There’s always a melancholic air to Louis’ activities, and the unsettling cover to The Clown’s Last Words, indeed the very title, hardly indicates happy times ahead. The events of Lying to Clive weigh heavily, and while Louis enjoys the companionship of FC, there’s a disconnection as they can’t communicate, while his malicious neighbours the Quidnuncs forever plot additional torments.

Among these is the continued dangled hope of Louis meeting his Aunt Alison. Louis is unaware she’s a fictional construct of his neighbours, so when the sinister administration demands compulsory attendance at a Fun Day Out he thinks he’s finally going to meet her.

Although the rounded figures and pastel locations are drawn to approximate cheery children’s books, the prevailing mood is claustrophobic, confinement and constant repression. Even cinema entertainment is policed, with people battered into returning to their strictly allocated seats. There are also what could be seen as allegories concerning social anxiety. It’s not only FC with whom Louis has difficulty communicating, being unable to verbalise his feelings. This is in a scene that switches to absurdism, as in Hamlet people are encouraged to confess to their gas-masked interrogators by being subjected to the smells of strong cheese. If that doesn’t work, the tickling begins.

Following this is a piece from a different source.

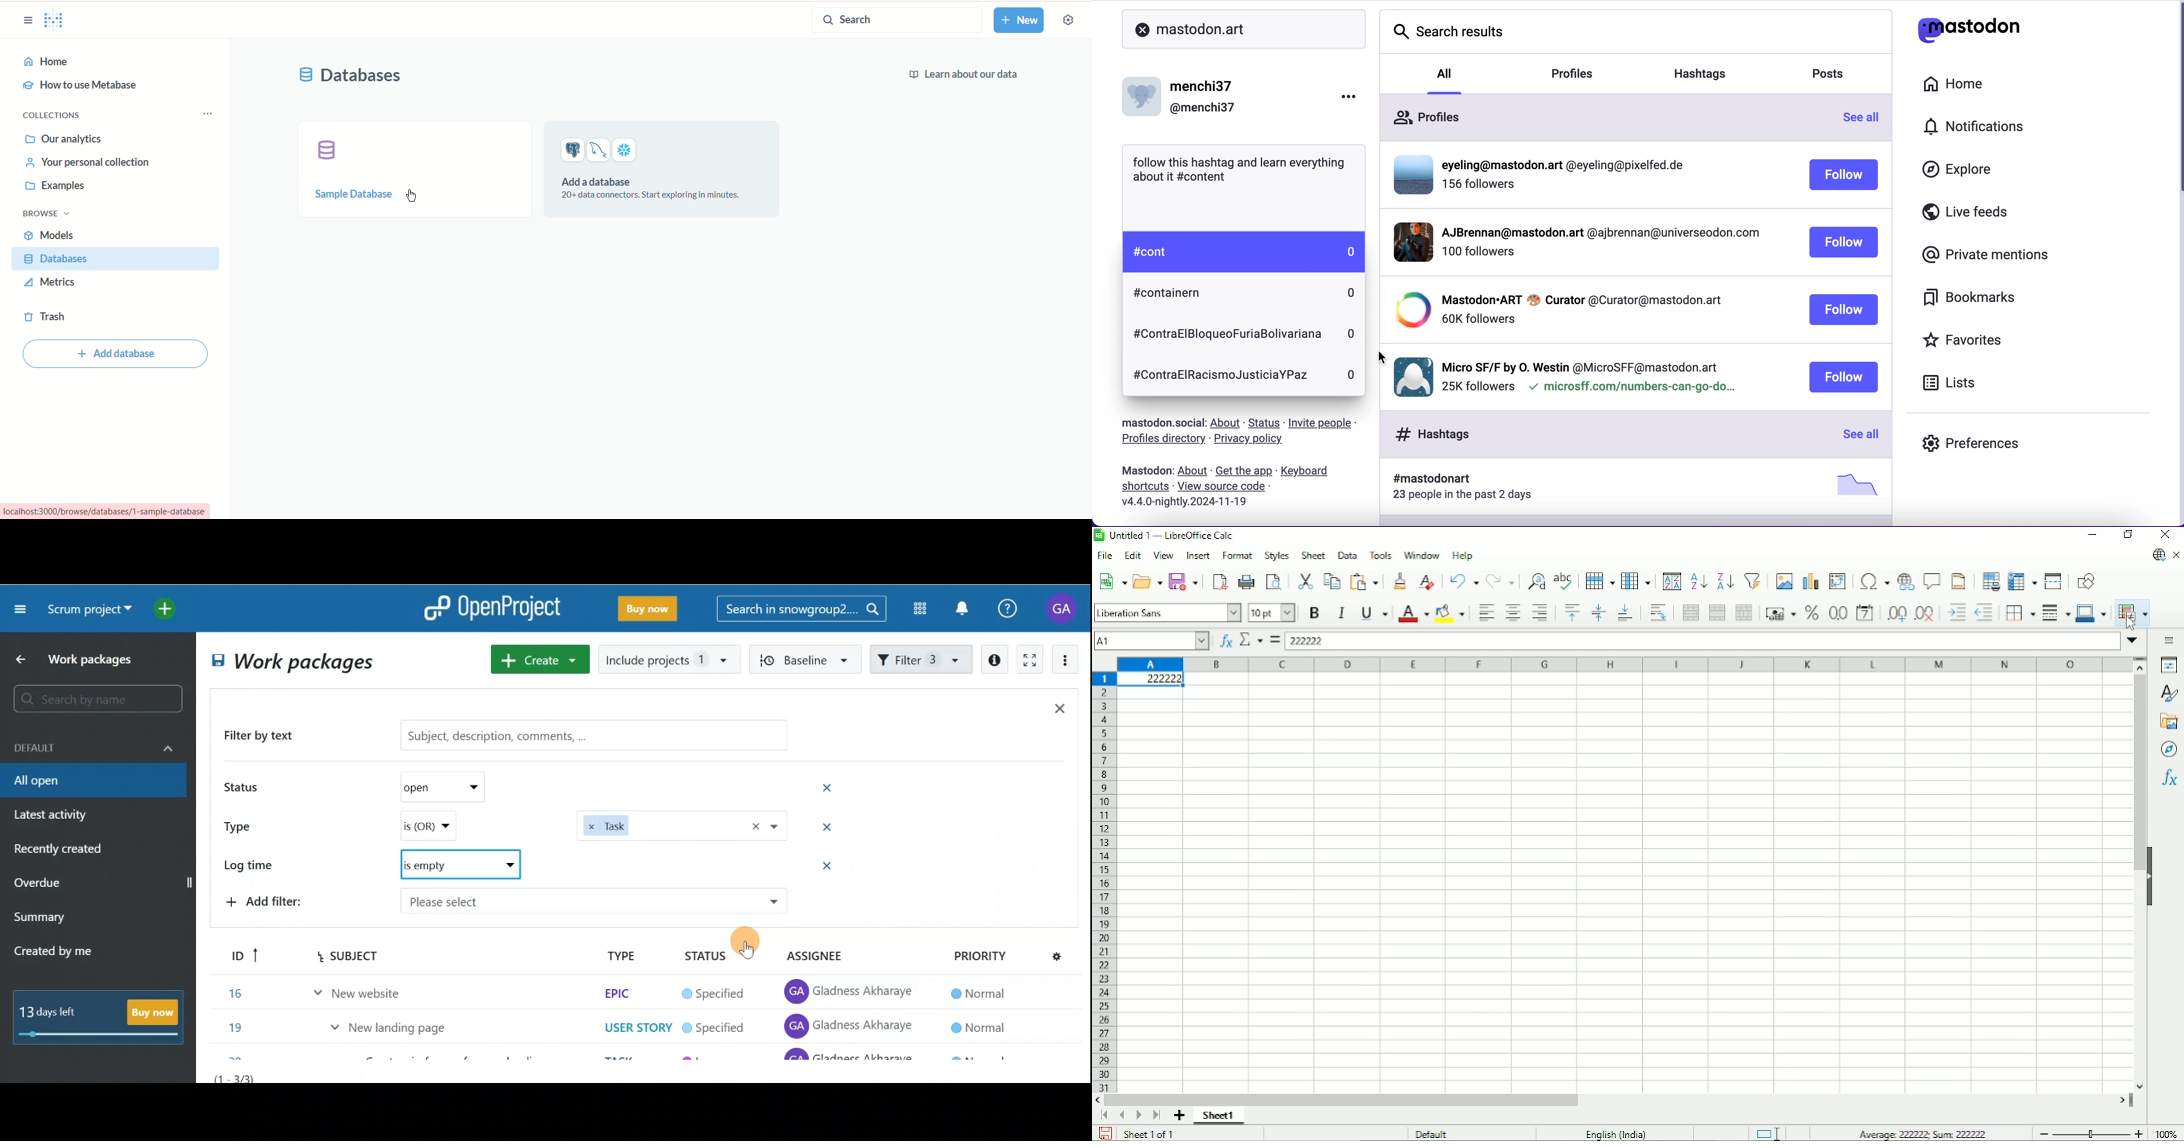 The height and width of the screenshot is (1148, 2184). What do you see at coordinates (2053, 581) in the screenshot?
I see `Split window` at bounding box center [2053, 581].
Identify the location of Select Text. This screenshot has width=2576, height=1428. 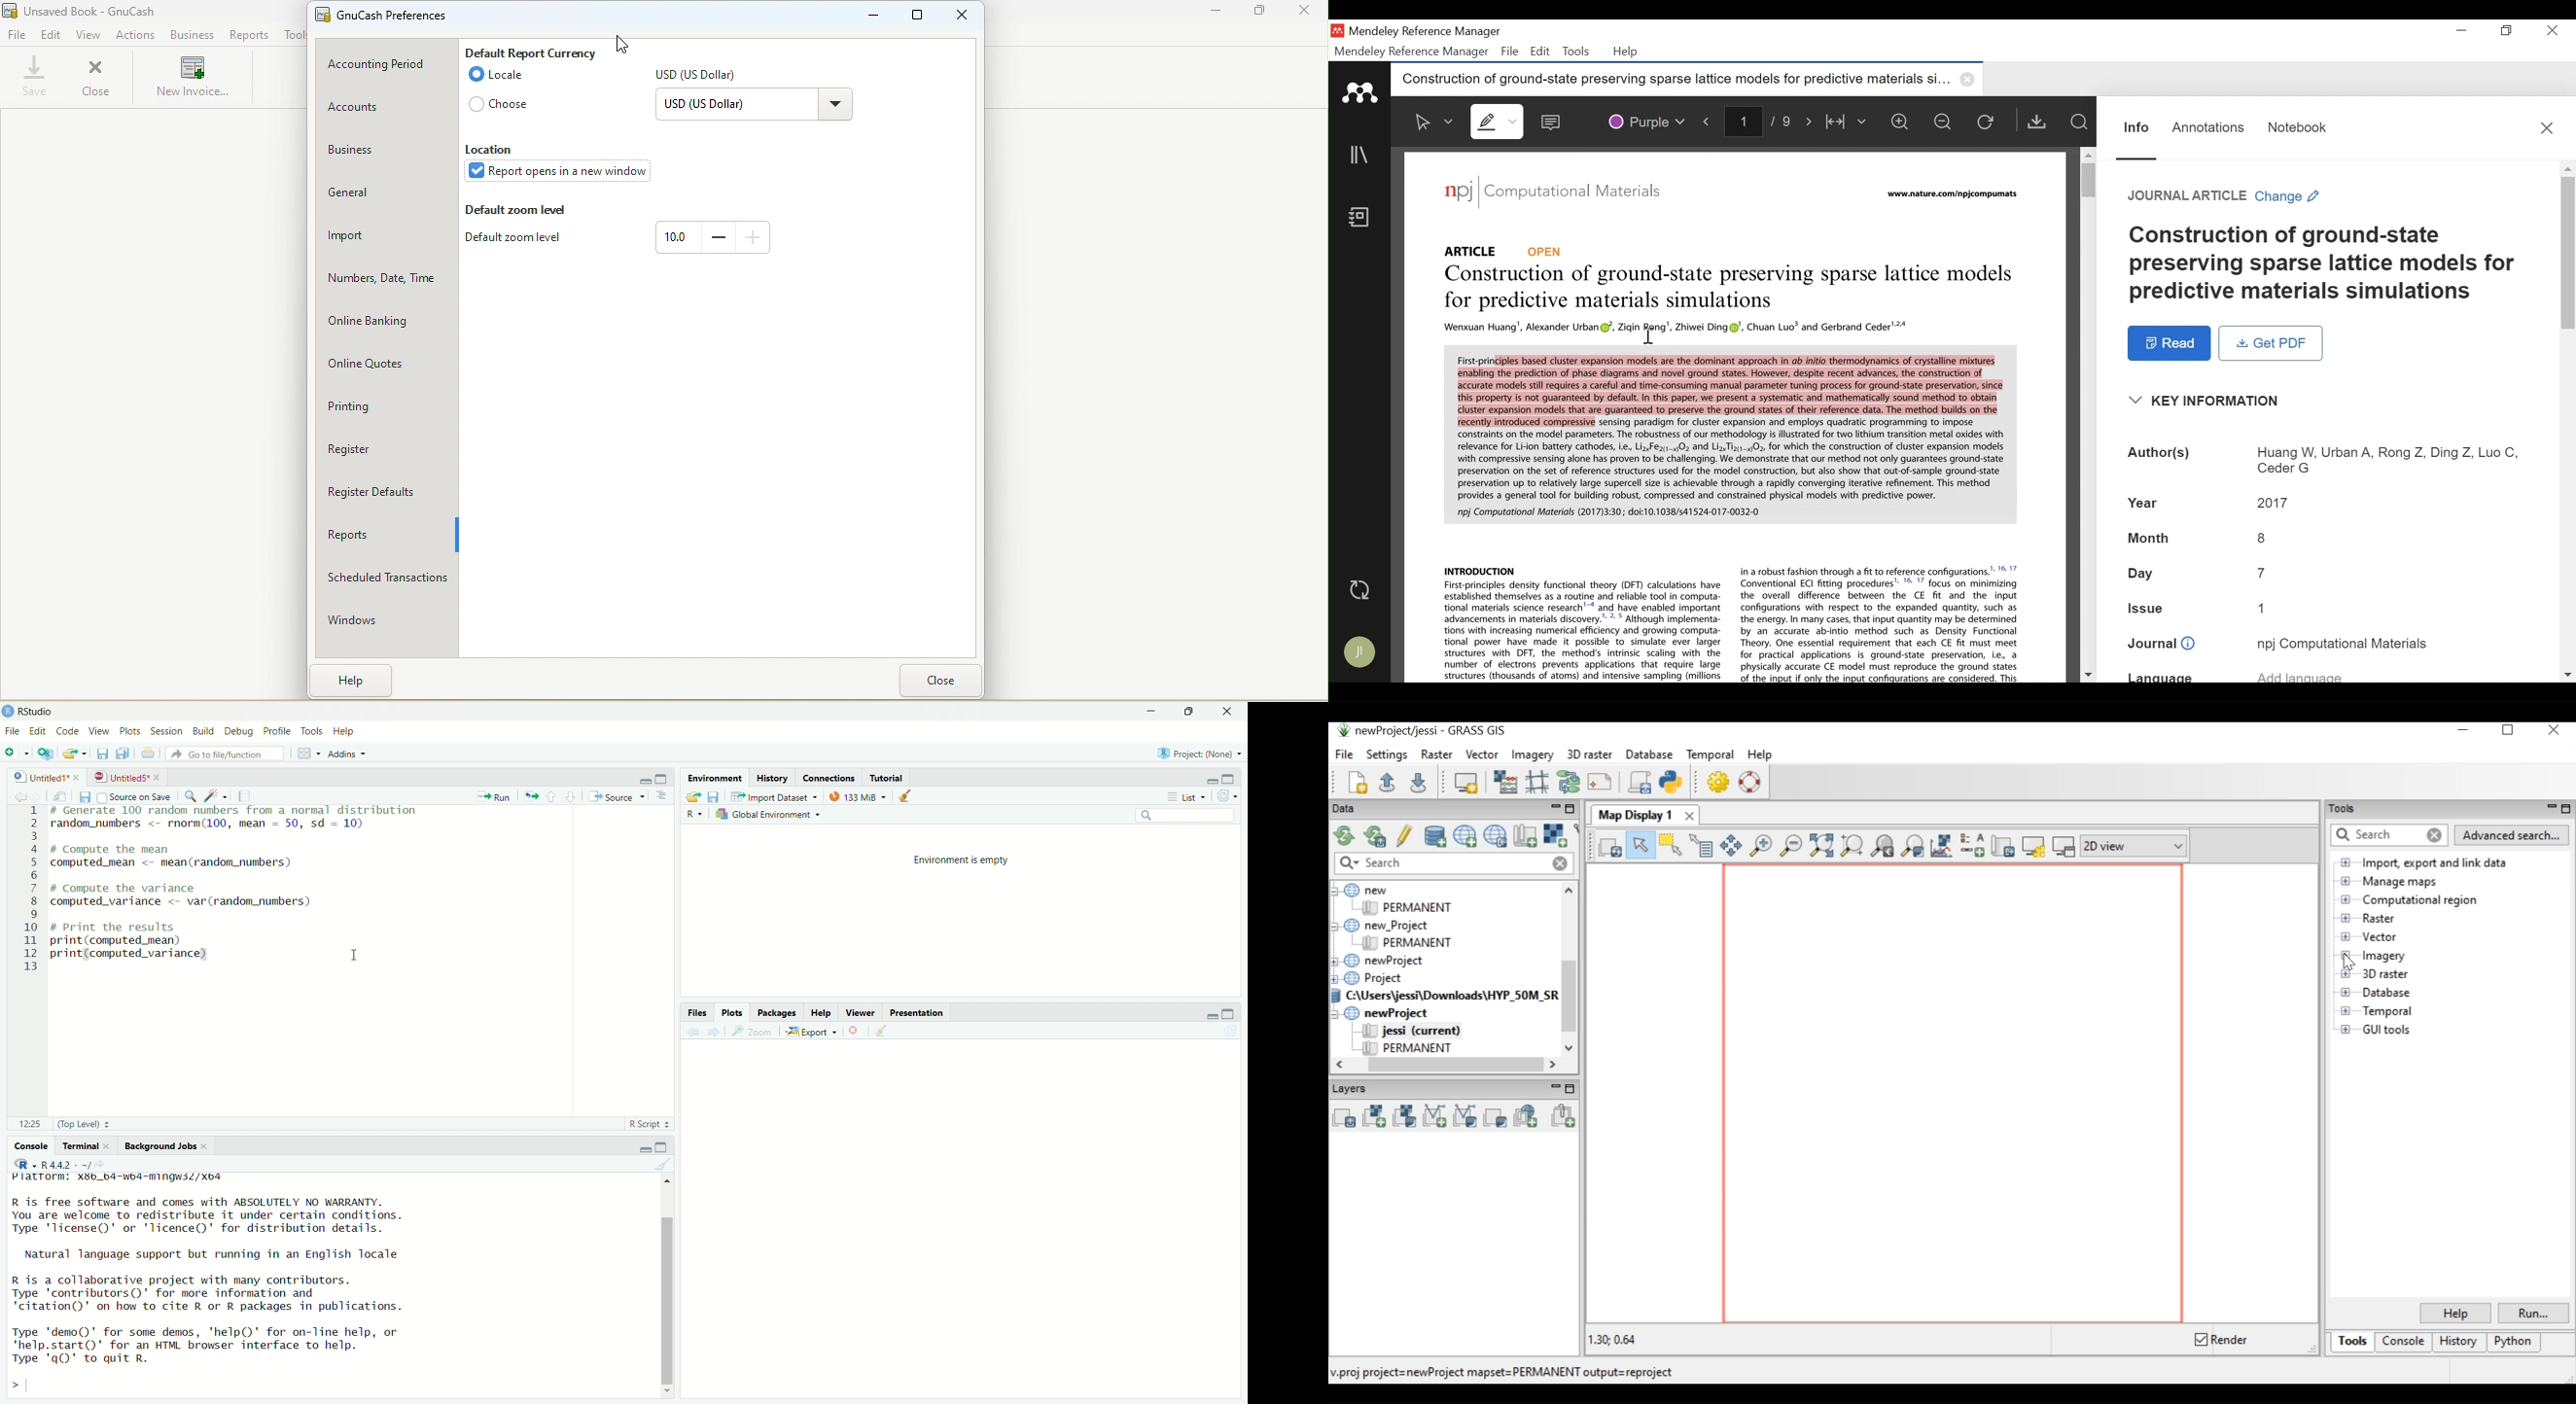
(1431, 121).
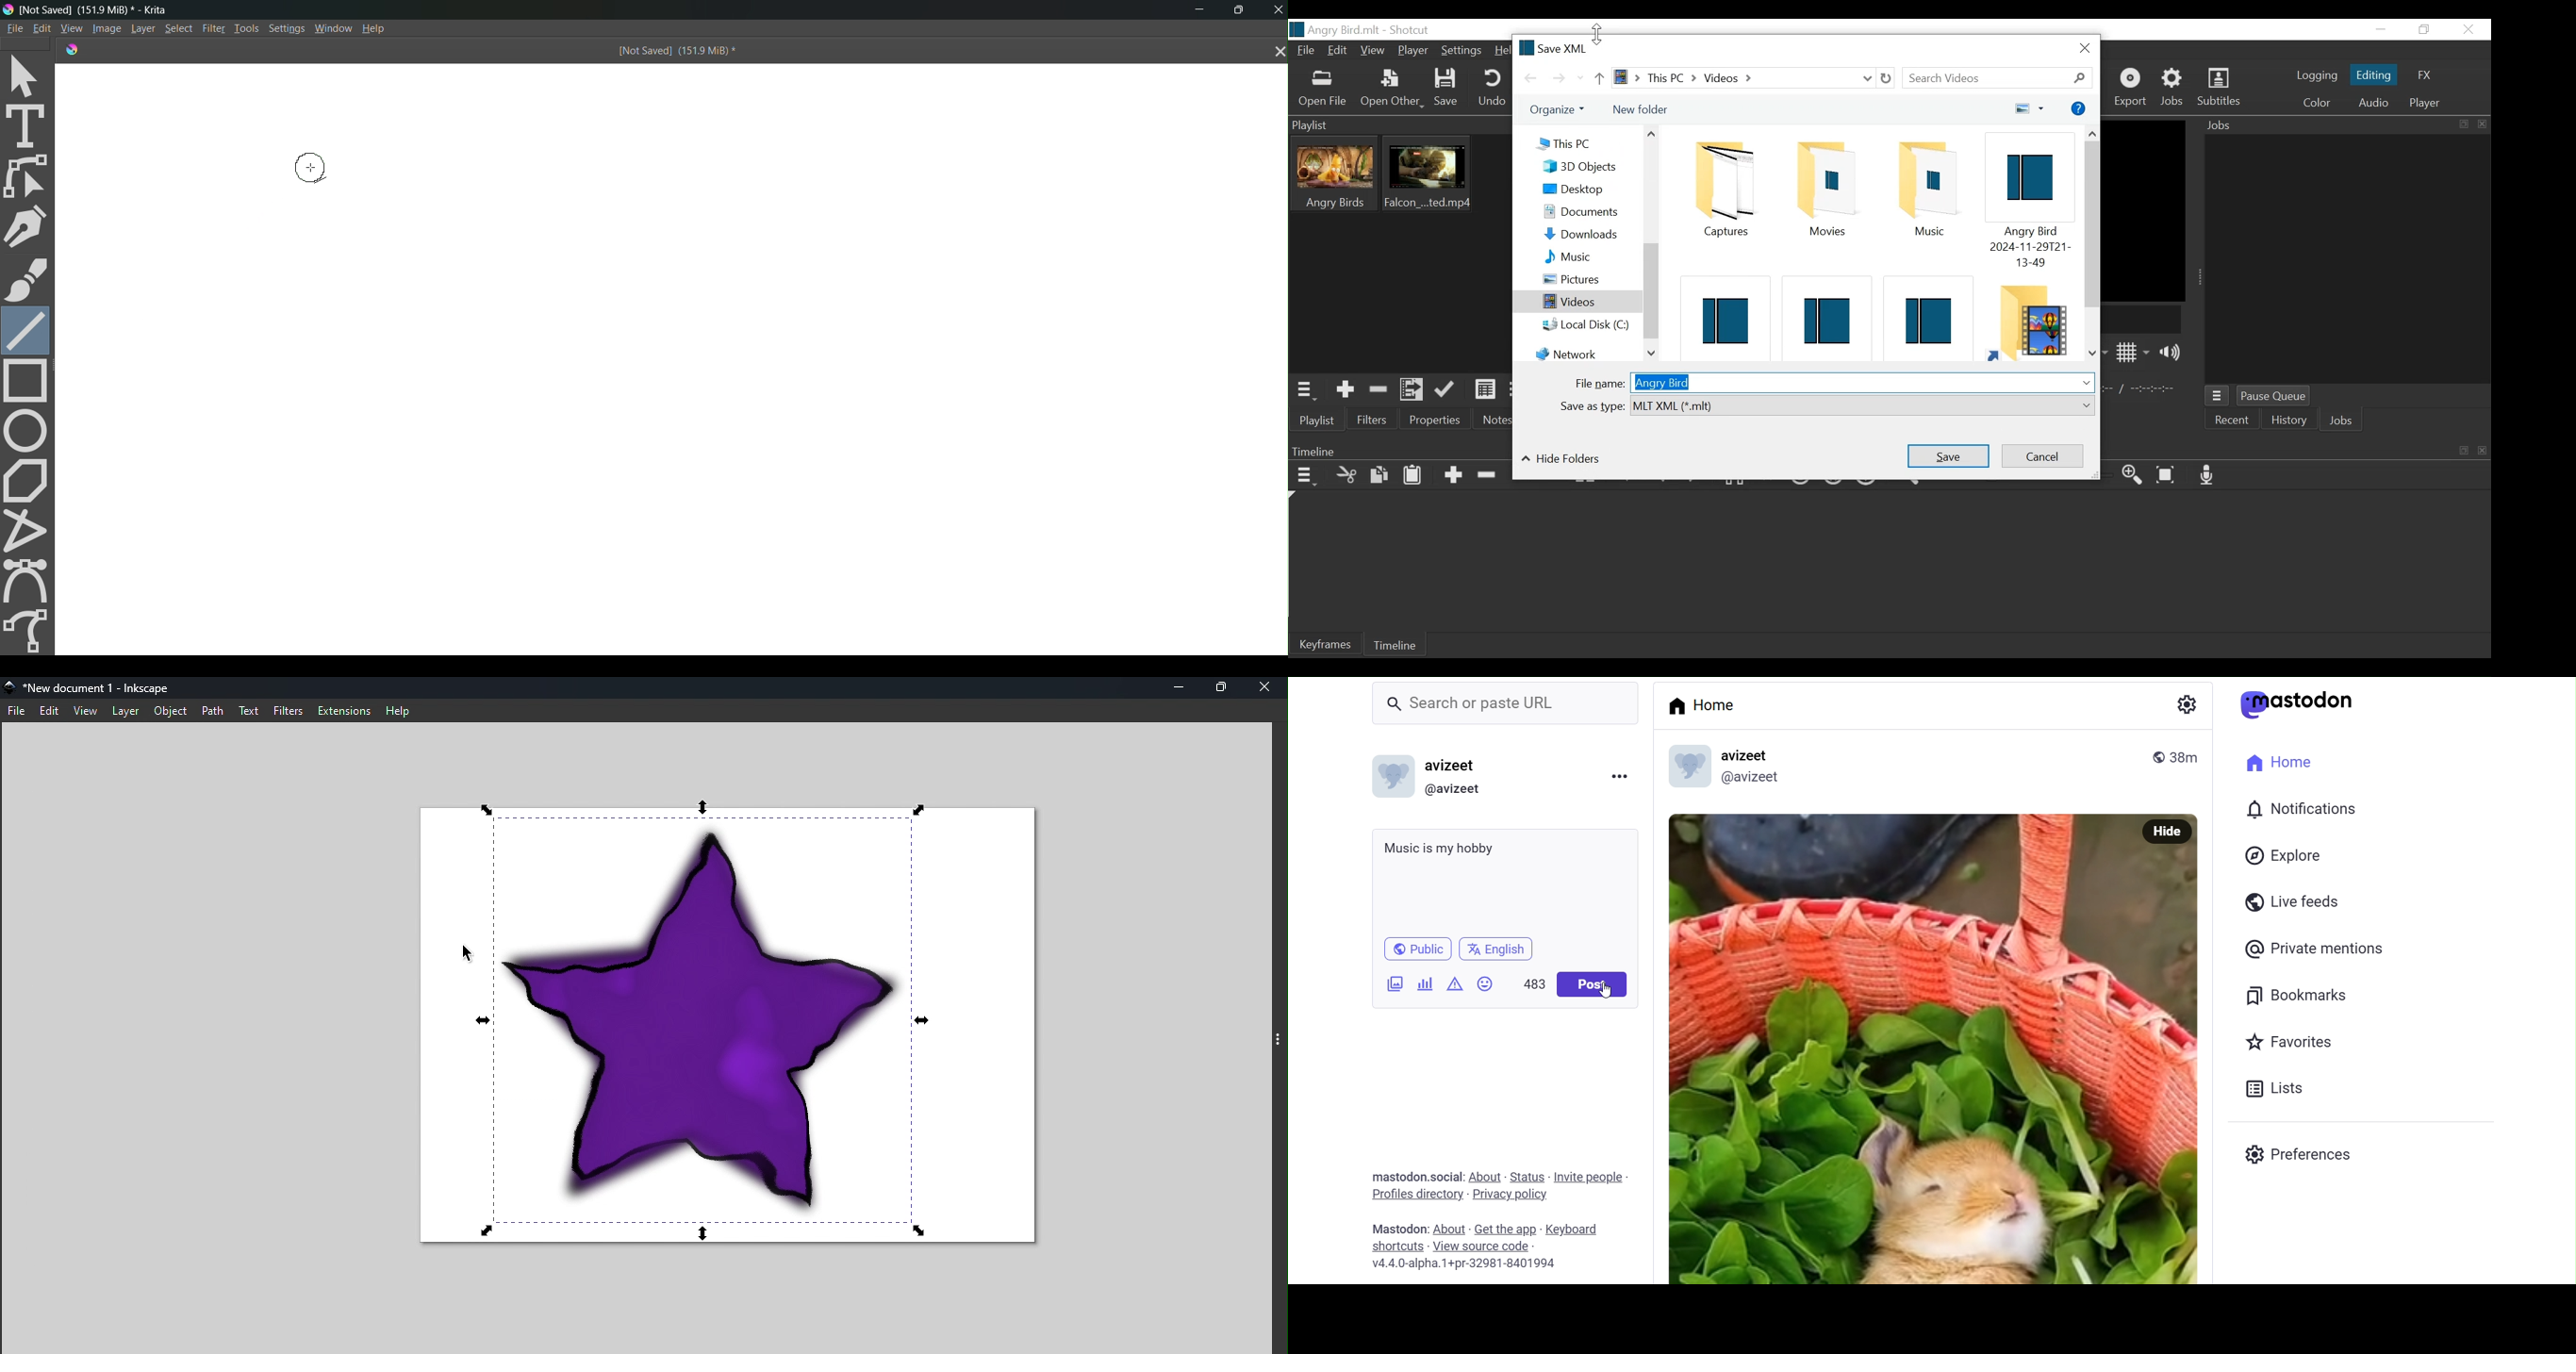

Metaphrog may lack sentimentality, but there is some small element of hope for Louis. Here, in addition to the possibility of meeting Aunt Alison, it’s the comfort he derives from his own creation Learner Hedgehog, whose adventures he fantasises about. Contrarily, cruel laughs are derived from from the demented antics and responses of the Quidnuncs, mad by any standards.

With all this going on it might be some while before you notice the absence of any clown in The Clown’s Last Words. Don’t become too hung up on that. Is it part of the ongoing joke that they’re only of relevance for an almost separate diversion just before the end? It’s rather an elusive ending for this book, but then what you might presume to have happened doesn’t unless there’s been a reset for Dreams Never Die.